Tij de Vincent Bierrewaerts

Bouts de ficelles
Tij de Vincent Bierrewaerts (Bon sang, mais comment cela se prononce-t-il? Tèye? A la flamande?…) Sur l'écran, une seule ligne qui contient danssa courbure tous les éléments d'une histoire. Et c'est avec les mouvements de cette ligne que l'histoire est racontée. Une technique presqu'aussi vieille que le dessin animé, mais qui n'avait plus été utilisée depuis quelques temps (…à moins qu'on ne doive dire Tich', à la brusseleer,
une fois?…). Elle est reprise ici avec une maestria enchanteresse par un jeune étudiant de La Cambre pour raconter l'histoire éternelle du pouvoir (…et si on essayait Tille, à la française?… Ou à la liégeoise: Ouf tille?…)

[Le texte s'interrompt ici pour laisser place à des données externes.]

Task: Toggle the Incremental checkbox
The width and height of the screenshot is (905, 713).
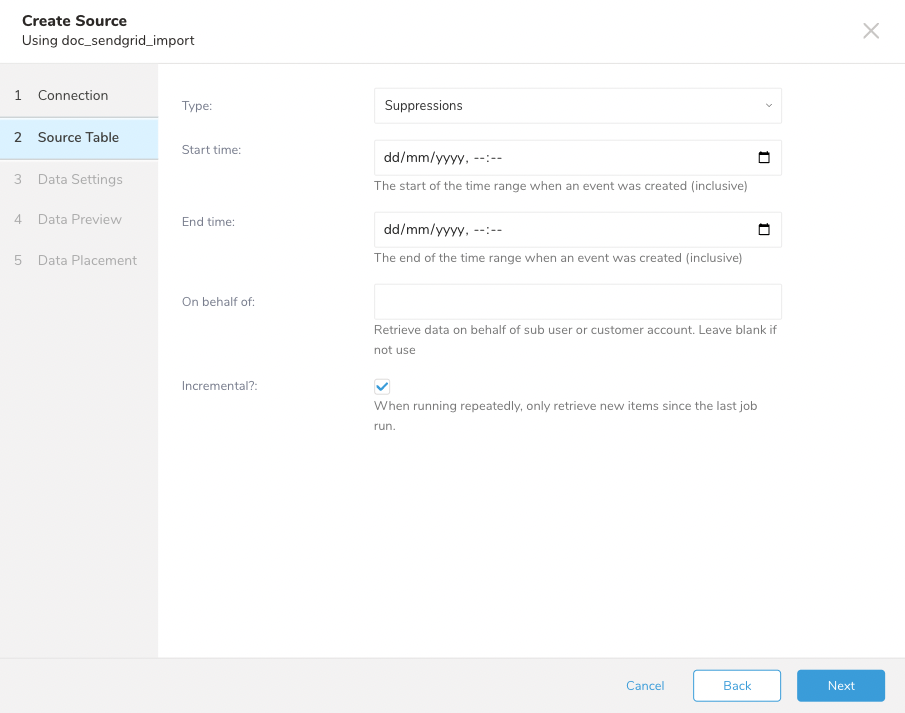Action: coord(382,387)
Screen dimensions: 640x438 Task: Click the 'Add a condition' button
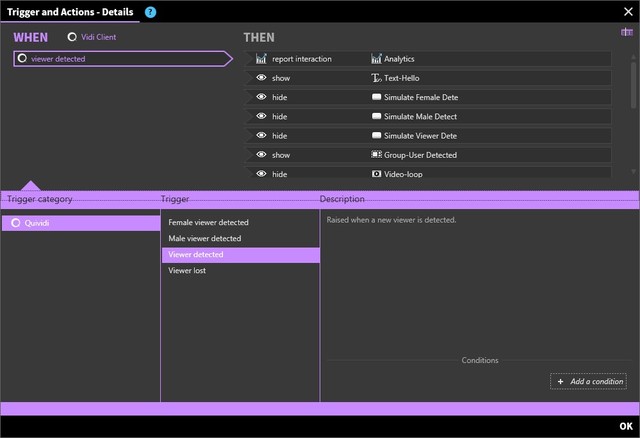click(588, 381)
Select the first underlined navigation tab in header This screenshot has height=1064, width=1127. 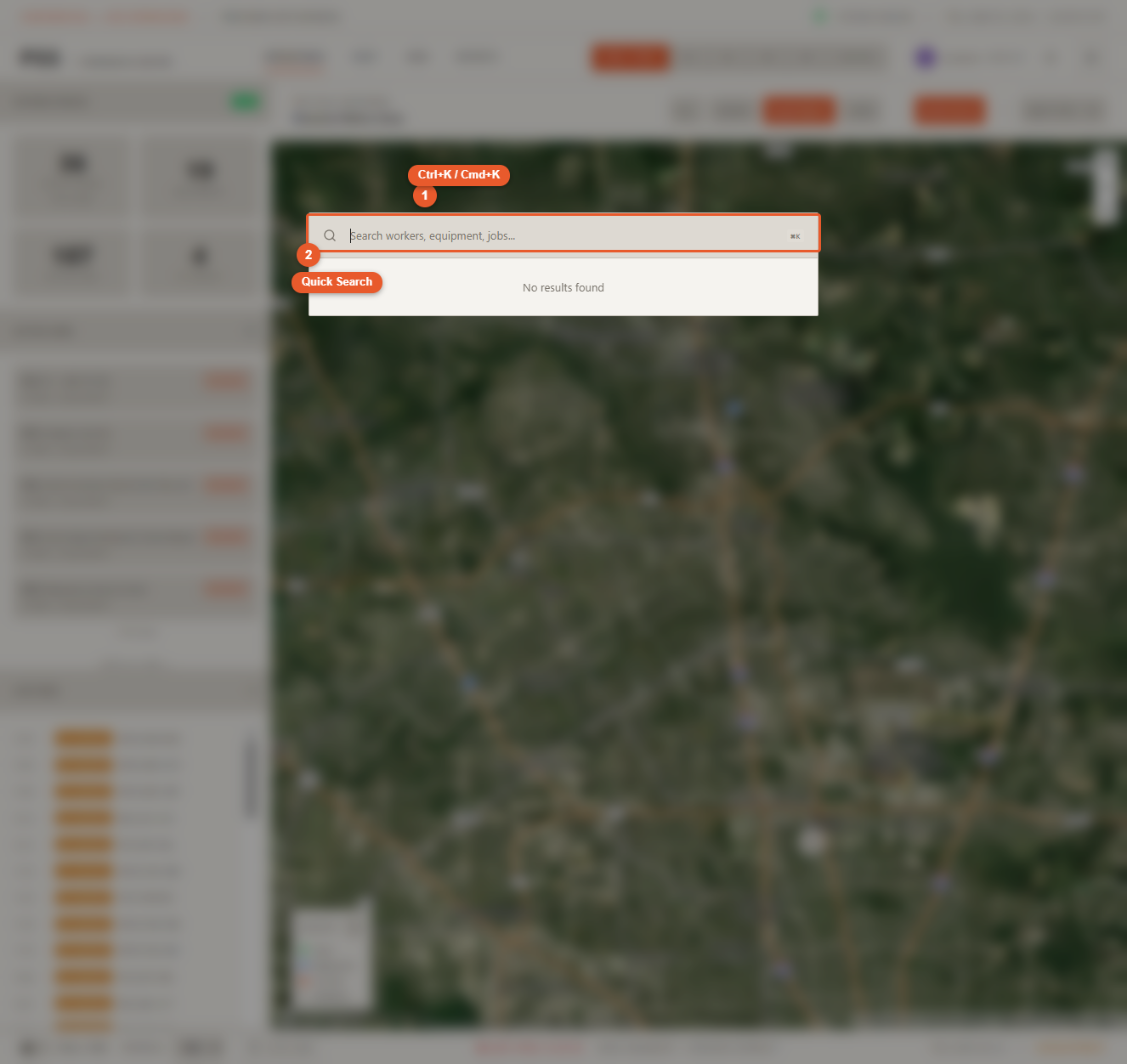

Un paysan cultive son champ et fait sa récolte, le Roi passe et prélève son dû, et ainsi va le monde. Jusqu'aux jours de disette où le paysan affamé se rend chez le Roi pour réclamer aide, protection, et un peu de nourriture. Devinez comment il est accueilli? Côté artistique, Vincent Bierrewaerts fait des merveilles avec ses bouts de ficelles: ses personnages sont expressifs et drôles, son animation fluide, son histoire est bien rythmée et bien racontée:
on dit bravo! (P.S.: Amis belges, c'est pourtant simple: il faut prononcer tîge. Merci.)